TASK DIRECTIONS ▸
Put the lines below, from the first row through the line containing "click(658, 267)", into a JSON list of strings with one string per line and no blank lines. Omit the pictures.

____ DATA SUPPLIED

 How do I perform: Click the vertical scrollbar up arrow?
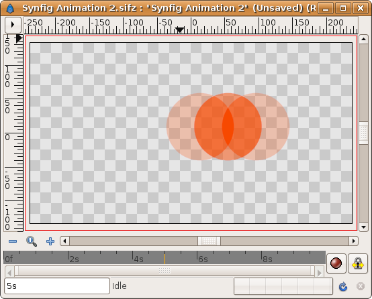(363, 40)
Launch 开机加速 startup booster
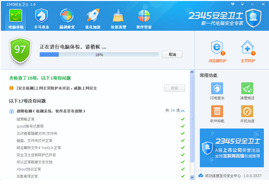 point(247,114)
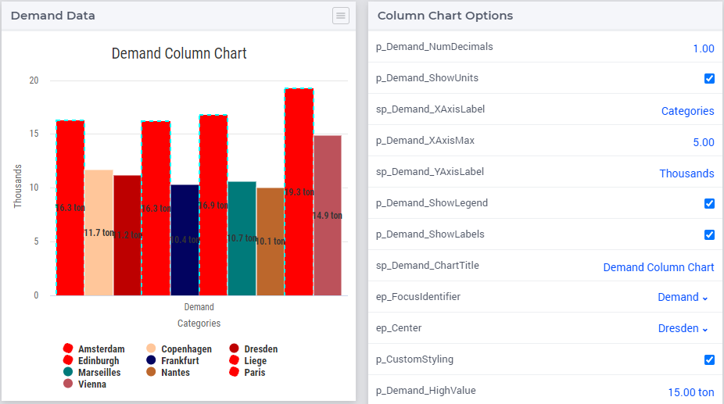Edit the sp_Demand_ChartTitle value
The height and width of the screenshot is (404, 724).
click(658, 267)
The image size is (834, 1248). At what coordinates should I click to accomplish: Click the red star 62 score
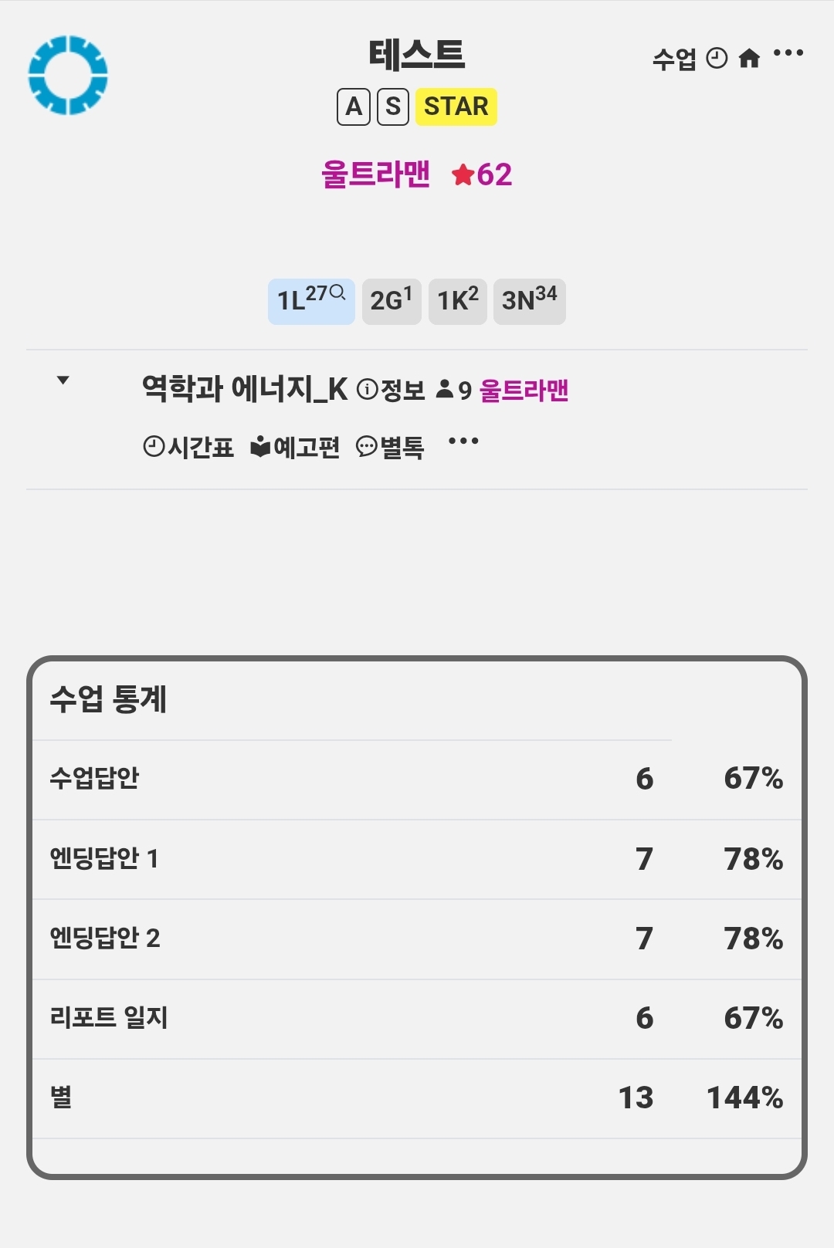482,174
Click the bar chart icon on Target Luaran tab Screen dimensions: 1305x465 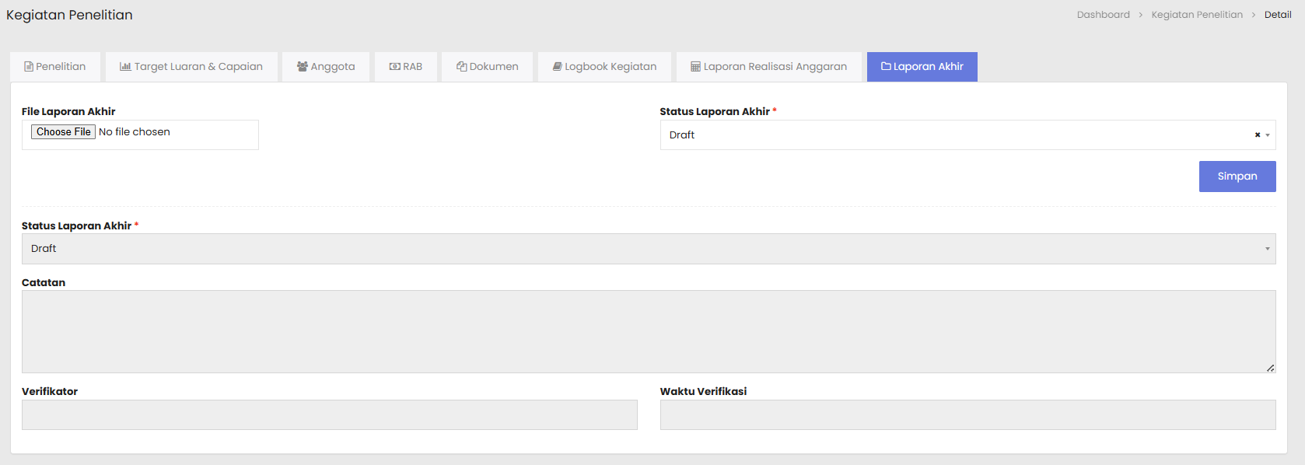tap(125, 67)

________

SOLUTION TO THIS PROBLEM ▸
[
  " How do I perform: Click the vertical scrollbar up arrow?",
  "(363, 40)",
  "Launch 开机加速 startup booster",
  " point(247,114)",
  "Edit the sp_Demand_ChartTitle value",
  "The height and width of the screenshot is (404, 724).",
  "click(658, 267)"
]